With operating estates in key growth corridors in the thriving land markets of Melbourne and Brisbane, CFMG Capital topped 200 sales in the first half of FY 17/18. With new land releases, particularly in South East Queensland, CFMG Capital are now on track to go past 400 individual land sales for the year.

Managing Director Scott Watson said that it was important to strike a balance between price growth and sales volumes to maximise the ultimate success of any residential development.

“Through most of calendar year 2017 we saw significant spikes in both enquiry and ultimately sales, and as a result we were able to achieve incremental price growth across multiple projects without noticeable impact on sales rates. Particularly in the back half of 2017, there was a strong appetite for land registering in early 2018 which could attract a premium price and through the good work of our respective development teams we have been able to deliver a level of confidence to our end users that we will deliver titled stock in the time-frames advertised and thus achieve those premium prices where possible.”

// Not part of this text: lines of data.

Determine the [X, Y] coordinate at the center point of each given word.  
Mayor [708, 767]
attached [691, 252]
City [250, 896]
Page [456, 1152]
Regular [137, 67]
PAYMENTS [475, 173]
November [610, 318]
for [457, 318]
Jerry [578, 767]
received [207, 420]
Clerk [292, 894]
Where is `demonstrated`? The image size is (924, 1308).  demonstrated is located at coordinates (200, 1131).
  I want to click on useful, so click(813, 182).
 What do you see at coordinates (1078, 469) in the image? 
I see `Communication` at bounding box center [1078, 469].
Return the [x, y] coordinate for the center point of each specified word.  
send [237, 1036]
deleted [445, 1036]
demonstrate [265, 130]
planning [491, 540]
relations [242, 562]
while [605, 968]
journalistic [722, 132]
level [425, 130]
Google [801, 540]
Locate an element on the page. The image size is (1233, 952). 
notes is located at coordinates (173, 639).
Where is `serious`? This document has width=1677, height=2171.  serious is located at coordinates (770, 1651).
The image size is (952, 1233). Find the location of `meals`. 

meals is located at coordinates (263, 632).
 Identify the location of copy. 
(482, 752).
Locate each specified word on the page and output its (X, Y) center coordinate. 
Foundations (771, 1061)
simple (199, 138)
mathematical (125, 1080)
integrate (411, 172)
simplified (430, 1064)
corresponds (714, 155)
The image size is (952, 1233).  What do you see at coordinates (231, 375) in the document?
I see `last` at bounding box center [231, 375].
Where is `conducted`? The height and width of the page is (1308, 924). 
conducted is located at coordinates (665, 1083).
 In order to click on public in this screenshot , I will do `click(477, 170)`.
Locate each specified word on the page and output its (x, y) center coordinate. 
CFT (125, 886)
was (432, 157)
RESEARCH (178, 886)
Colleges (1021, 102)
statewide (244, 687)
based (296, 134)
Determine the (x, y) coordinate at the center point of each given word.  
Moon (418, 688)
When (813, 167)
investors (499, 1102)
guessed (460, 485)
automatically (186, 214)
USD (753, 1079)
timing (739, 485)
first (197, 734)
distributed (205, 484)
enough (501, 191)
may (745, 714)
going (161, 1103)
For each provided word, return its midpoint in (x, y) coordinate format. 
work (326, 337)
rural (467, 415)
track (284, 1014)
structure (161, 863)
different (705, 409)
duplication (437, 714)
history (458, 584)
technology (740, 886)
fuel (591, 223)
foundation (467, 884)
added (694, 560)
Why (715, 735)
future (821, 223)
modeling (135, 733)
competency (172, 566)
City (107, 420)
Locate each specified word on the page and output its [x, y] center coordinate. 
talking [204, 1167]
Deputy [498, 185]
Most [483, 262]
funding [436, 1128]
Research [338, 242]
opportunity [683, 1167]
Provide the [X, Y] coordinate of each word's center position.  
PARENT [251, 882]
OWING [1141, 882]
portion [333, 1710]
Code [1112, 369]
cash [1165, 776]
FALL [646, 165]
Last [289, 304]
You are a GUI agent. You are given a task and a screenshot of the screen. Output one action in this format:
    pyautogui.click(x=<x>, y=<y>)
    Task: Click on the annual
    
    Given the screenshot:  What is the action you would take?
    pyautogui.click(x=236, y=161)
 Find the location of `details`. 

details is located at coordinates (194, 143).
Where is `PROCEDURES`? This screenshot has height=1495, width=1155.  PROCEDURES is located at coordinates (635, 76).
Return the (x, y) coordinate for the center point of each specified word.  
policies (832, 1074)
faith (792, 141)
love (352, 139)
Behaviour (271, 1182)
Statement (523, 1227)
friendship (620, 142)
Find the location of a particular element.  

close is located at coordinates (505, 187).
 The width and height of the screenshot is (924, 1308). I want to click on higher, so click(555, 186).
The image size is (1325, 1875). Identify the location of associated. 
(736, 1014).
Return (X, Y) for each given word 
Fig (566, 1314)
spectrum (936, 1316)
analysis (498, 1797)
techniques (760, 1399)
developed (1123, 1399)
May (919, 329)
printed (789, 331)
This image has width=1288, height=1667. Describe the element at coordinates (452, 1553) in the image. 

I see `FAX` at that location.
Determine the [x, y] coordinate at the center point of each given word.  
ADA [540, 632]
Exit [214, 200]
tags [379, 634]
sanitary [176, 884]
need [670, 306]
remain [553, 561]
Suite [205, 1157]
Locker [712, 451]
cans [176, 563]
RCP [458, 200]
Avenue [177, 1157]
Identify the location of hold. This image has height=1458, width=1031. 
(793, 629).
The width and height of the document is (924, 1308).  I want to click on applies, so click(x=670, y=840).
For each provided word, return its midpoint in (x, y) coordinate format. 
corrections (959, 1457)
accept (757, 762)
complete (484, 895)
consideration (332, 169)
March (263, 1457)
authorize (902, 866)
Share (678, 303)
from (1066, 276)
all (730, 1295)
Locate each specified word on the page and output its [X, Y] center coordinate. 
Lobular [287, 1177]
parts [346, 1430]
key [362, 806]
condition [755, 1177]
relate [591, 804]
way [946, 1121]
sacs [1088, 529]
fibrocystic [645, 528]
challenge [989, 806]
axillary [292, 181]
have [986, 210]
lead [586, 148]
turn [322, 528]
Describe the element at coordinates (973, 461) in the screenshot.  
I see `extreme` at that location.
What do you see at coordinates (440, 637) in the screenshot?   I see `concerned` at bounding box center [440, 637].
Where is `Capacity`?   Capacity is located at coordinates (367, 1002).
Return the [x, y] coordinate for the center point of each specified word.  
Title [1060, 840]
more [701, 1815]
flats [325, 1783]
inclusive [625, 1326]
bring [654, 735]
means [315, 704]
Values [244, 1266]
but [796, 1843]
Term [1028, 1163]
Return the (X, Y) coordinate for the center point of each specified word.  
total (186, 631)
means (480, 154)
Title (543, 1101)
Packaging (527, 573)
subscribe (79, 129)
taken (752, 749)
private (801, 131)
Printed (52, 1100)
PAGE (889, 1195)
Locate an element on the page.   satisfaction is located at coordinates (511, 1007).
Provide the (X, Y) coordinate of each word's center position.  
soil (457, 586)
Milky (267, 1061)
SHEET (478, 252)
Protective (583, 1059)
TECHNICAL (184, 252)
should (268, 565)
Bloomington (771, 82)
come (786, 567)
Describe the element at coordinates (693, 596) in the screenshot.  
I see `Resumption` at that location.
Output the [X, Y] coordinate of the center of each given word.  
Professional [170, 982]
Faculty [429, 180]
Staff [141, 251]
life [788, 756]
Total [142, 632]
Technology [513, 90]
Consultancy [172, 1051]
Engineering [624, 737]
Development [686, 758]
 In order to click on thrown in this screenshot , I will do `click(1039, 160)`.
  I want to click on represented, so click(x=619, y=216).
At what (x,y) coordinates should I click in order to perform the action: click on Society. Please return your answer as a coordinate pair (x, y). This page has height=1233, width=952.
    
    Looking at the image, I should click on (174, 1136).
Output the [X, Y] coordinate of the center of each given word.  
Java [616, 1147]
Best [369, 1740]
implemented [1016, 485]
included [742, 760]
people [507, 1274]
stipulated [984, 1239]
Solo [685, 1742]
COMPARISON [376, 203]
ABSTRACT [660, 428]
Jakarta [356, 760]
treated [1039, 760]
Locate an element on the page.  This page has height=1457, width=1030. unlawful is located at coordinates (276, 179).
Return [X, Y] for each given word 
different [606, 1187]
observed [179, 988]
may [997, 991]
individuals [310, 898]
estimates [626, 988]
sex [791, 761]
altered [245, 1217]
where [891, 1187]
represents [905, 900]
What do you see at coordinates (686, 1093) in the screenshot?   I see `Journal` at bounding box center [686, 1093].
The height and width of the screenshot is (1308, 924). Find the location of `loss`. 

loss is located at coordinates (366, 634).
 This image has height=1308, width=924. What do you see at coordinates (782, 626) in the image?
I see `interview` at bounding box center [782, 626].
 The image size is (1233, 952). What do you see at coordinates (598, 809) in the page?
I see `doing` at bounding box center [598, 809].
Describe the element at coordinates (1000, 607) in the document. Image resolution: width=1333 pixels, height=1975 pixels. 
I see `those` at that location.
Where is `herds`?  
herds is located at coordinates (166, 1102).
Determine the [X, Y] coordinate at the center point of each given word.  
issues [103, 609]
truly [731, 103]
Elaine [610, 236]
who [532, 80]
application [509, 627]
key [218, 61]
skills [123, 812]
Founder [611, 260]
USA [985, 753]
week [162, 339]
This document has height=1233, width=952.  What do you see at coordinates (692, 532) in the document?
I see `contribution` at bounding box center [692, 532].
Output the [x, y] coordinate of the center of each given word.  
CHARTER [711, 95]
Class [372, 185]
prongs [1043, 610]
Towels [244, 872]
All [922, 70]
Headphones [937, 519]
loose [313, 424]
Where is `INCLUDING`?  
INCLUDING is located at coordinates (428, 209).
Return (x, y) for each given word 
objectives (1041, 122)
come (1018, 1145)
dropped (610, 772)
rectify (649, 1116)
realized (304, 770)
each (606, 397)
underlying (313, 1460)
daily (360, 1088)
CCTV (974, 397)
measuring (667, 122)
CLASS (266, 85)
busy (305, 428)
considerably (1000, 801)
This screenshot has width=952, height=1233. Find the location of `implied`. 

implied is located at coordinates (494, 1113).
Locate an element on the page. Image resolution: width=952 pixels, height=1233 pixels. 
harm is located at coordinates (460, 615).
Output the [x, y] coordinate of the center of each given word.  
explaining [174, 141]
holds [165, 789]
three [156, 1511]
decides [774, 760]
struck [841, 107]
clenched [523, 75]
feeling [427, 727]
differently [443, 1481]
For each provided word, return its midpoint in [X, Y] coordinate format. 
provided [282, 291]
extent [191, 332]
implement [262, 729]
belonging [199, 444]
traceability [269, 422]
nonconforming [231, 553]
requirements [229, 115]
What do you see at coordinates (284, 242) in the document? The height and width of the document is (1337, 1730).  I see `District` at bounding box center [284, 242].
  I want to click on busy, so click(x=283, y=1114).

With six operating residential land developments across multiple markets, CFMG Capitals strategic acquisition strategy is beginning to show significant rewards for the business and CFMG Land & Opportunity Fund investors. The recently announced acquisition of a strategically located 6.8 hectare parcel, 12km north of the Brisbane CBD at Bridgeman Downs will further contribute to the land sales volume for the business and will provide further opportunity for the CFMG Capital investor base.

CFMG Capital now maintains a pipeline of 1,000+ residential allotments and will continue to seek out quality strategic development parcels in key growth corridors to service the significant demand for new vacant land surrounding major capital cities. With the $202 billion Australian property sector now the largest employer in the country, according to the AEC Group, with employment in the industry having risen 22% since 2013-14. The sector contributed nearly $90 billion in taxes in 2015-16, with $34 billion of that sum going to State Governments. Property Council of Australia CEO Ken Morrison has called on governments not to "overtax" the sector.